The government has granted the rangers in Kaziranga considerable protection against prosecution if they do shoot and kill anyone in the park. In addition, any local, innocent victims of the rangers typically lack the finance or expertise to bring a prosecution. The rights of local people, whether directly involved in poaching or simply caught in the crossfire, seem not to be of concern to the park authorities, and traditional ways of life, run in peaceful coexistence with the park territory and its wildlife for years, are being eroded.
This issue may not even remain local to Kaziranga. UK charity Survival International says there are plans to roll out this shoot-on-sight anti-poaching policy across India’s national parks. Potentially good news for the struggling tiger populations in the country, but much more problematic for people living right on the borders of reserves and parks in this crowded country.

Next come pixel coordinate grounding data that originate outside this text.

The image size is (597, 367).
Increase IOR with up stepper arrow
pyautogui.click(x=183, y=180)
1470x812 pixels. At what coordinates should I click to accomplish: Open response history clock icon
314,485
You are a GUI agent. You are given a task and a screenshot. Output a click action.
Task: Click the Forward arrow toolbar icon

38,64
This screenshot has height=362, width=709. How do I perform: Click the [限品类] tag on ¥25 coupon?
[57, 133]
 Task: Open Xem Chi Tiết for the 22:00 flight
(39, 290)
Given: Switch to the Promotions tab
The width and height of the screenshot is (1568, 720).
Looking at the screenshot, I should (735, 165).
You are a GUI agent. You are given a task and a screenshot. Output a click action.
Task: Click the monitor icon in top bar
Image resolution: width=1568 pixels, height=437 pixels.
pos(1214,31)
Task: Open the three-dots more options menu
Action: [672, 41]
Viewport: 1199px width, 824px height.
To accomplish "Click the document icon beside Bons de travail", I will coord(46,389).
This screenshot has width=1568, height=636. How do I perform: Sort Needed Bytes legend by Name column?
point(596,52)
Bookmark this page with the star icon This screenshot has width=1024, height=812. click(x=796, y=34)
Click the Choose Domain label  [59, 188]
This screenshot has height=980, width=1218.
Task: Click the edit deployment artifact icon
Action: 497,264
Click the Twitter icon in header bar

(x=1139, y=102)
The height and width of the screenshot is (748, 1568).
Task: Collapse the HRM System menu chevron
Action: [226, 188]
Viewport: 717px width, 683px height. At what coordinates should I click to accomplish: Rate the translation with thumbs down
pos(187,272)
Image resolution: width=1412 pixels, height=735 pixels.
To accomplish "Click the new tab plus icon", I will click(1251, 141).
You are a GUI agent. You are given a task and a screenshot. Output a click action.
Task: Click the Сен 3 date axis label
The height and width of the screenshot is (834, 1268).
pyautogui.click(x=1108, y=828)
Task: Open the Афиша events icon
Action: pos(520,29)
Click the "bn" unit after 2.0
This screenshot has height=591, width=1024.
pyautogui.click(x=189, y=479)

There’s no question that poaching is the reason some of our best loved species are now desperately endangered. A hardline approach can produce results, but it risks being counter-productive, by alienating the very local people who can provide vital intelligence about the wider poaching operations at work in a region.

In Chitwan and Bardiya National Parks in Nepal, for instance, community outreach has been a huge part of the anti-poaching strategy and the park authorities are eager to minimise any wildlife-human conflict that could jeopardise conservation efforts. Park authorities will capture ‘rogue’ tigers and other animals that are attacking local people or threatening livelihoods through crop predation, as any detrimental wildlife behaviour can alienate local people and cause conservation initiatives to fail.

Kaziranga has adopted an extreme and unnuanced approach to poaching, but it serves to illustrate one of 21st century conservation’s conundrum: how do you square the need to protect endangered species with upholding the rights of people who live in and around national parks?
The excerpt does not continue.